● **ACTIVITY**:
Set down, exactly as written, the line containing "You are a GUI" and all the lines that follow it to the end of the entries below, omitting every picture.

Saved entries:
++++

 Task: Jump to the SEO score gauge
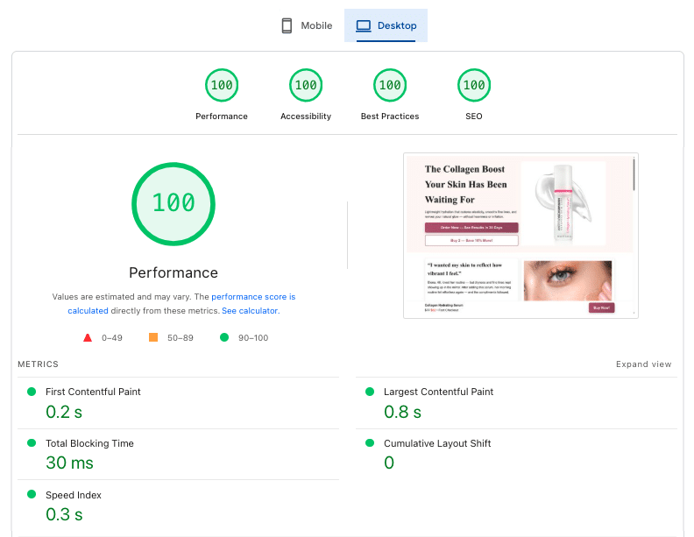click(x=474, y=86)
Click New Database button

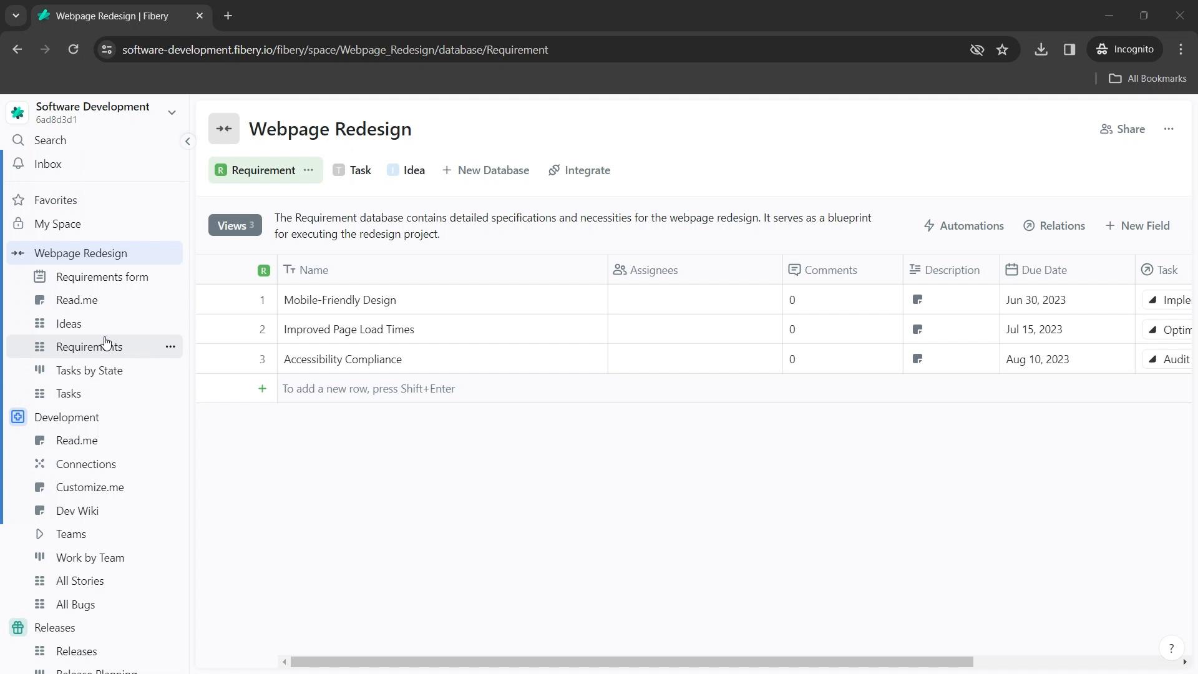click(x=485, y=170)
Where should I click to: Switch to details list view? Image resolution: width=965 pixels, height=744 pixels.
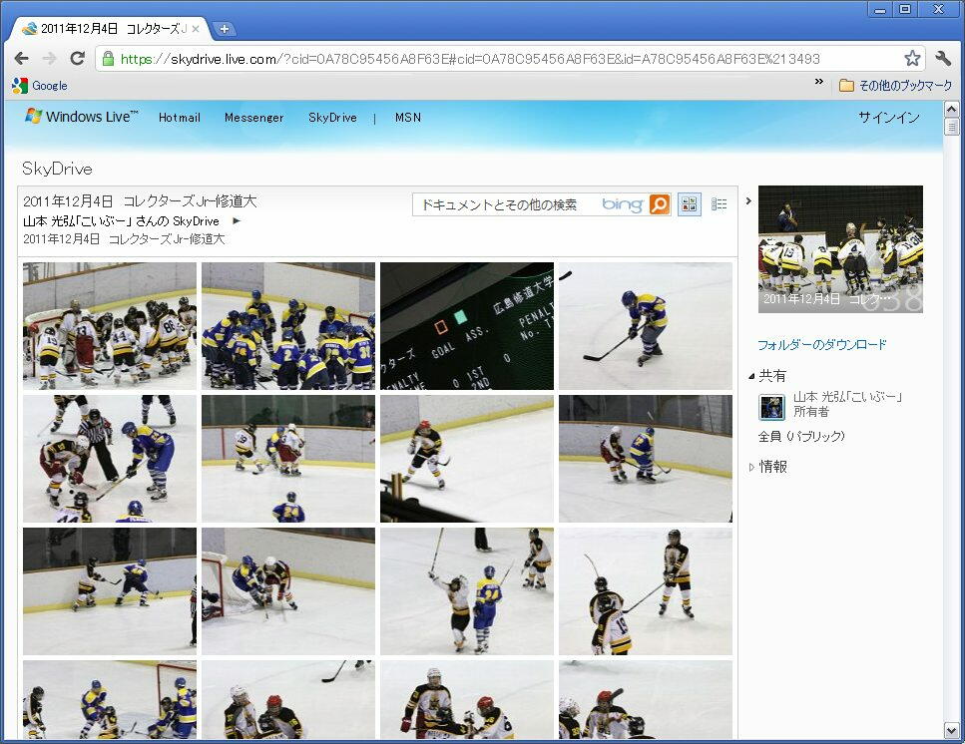[x=720, y=204]
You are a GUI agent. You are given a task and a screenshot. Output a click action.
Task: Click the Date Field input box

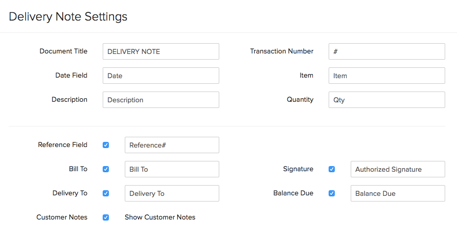coord(161,76)
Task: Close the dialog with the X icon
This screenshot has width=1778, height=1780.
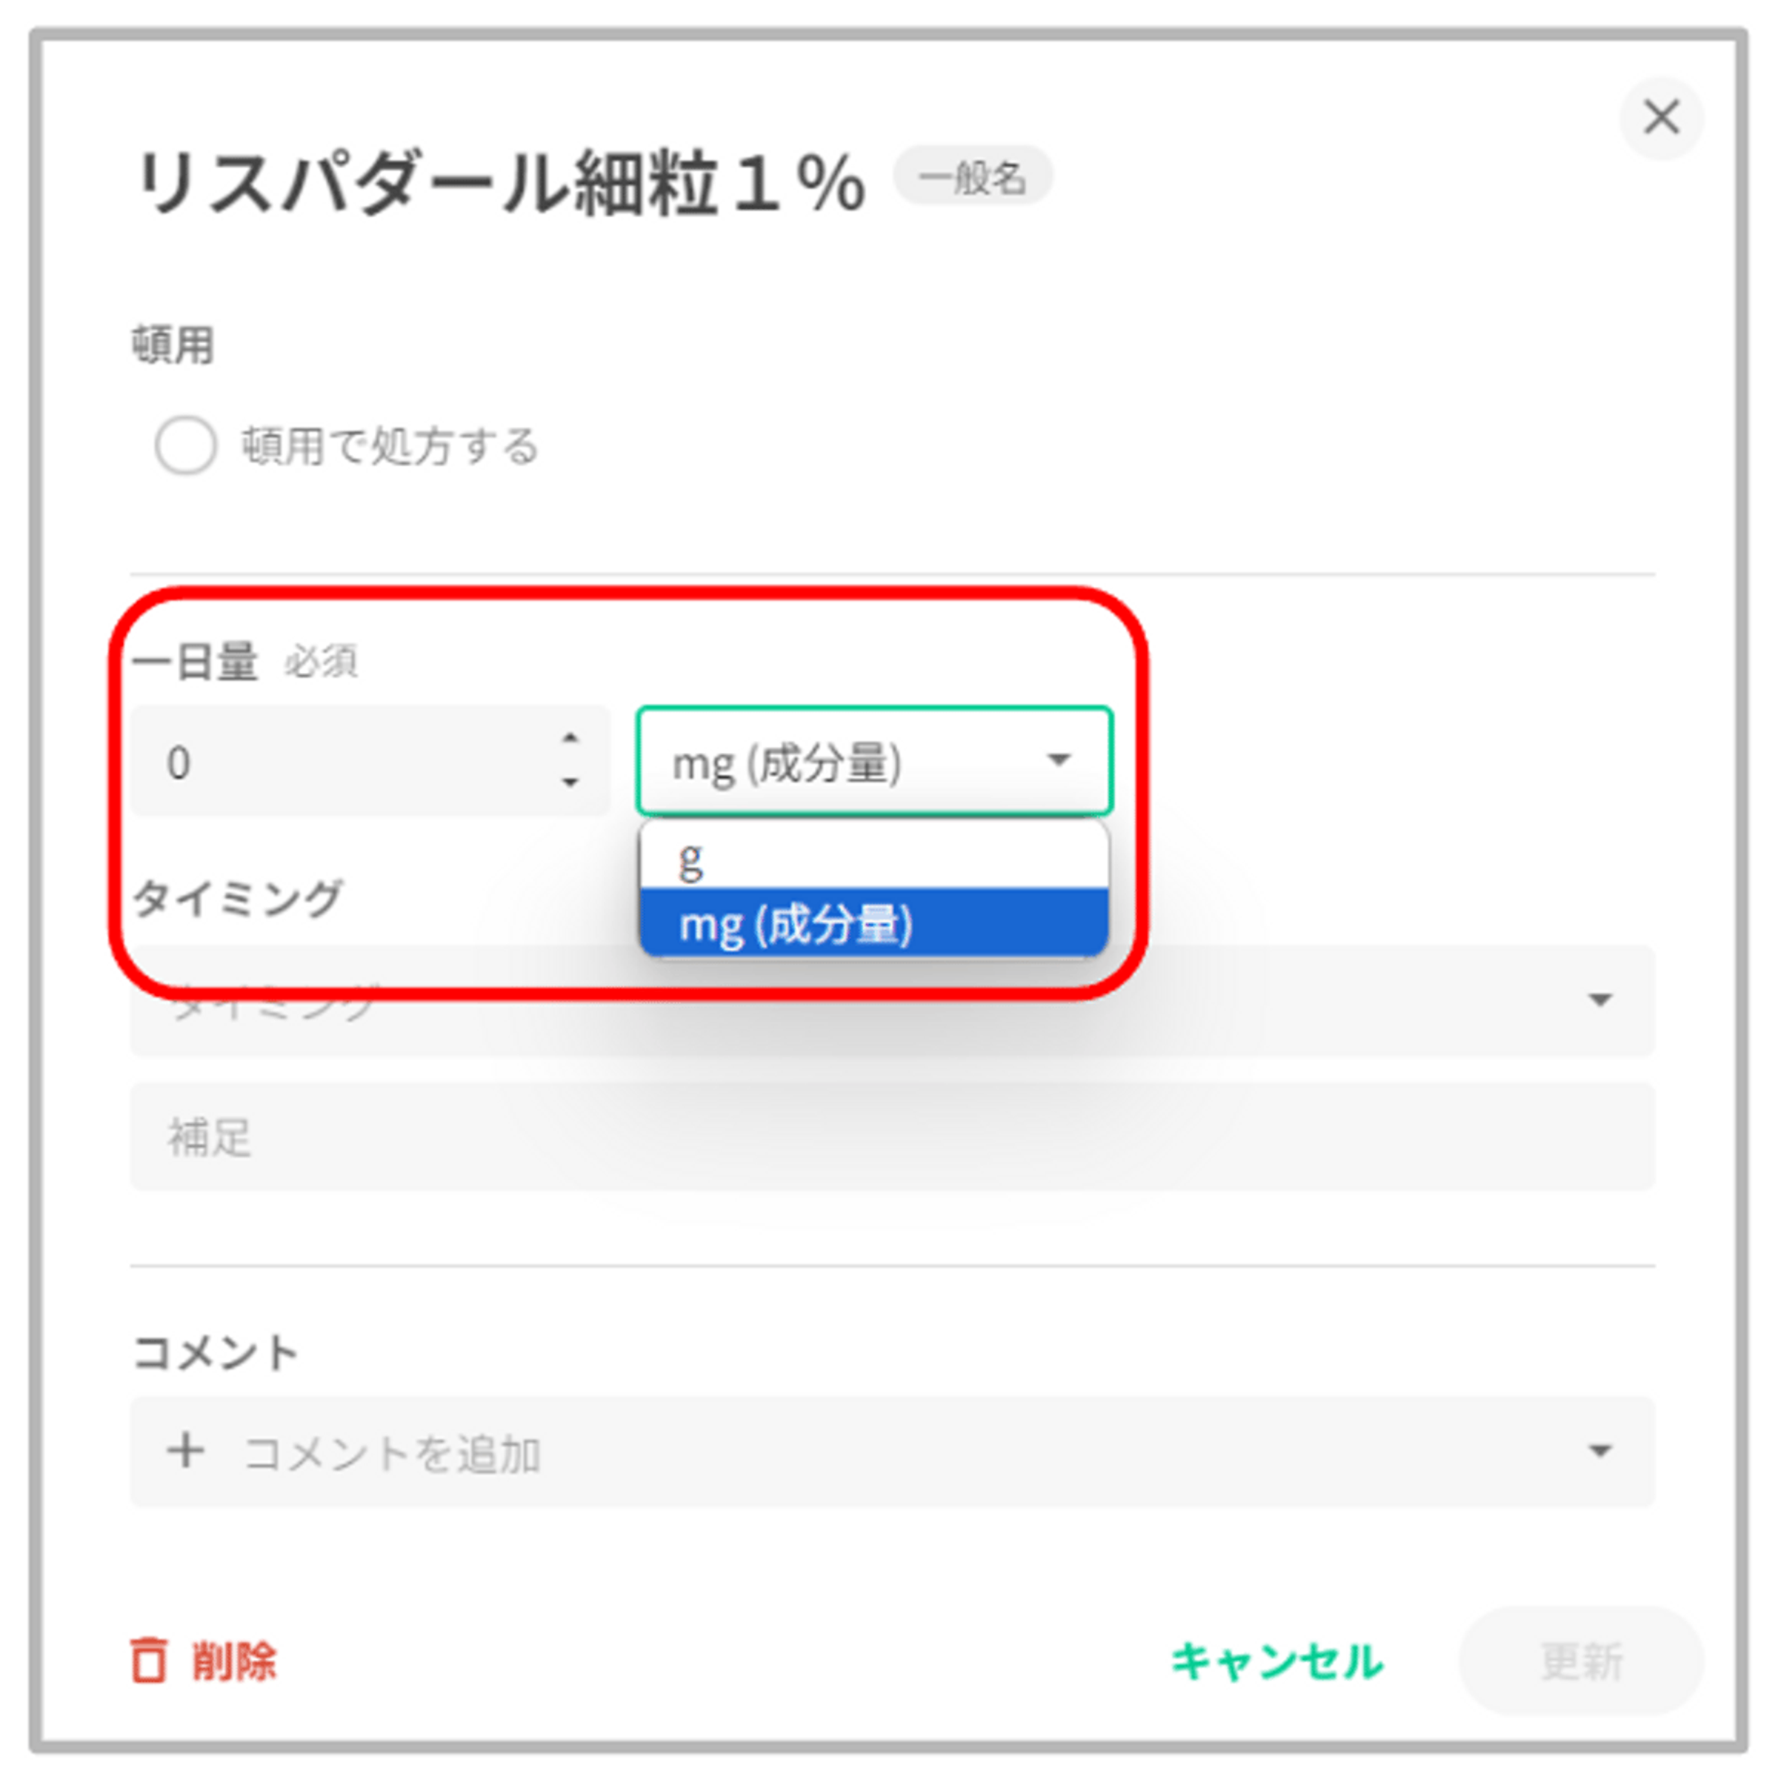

++++

● **ANSWER SPACE**:
You are a GUI agent. You are given a task and a screenshot. Output a click action.
Task: Click the Date Field input box

coord(161,76)
Task: Close the dialog with the X icon
This screenshot has width=1778, height=1780.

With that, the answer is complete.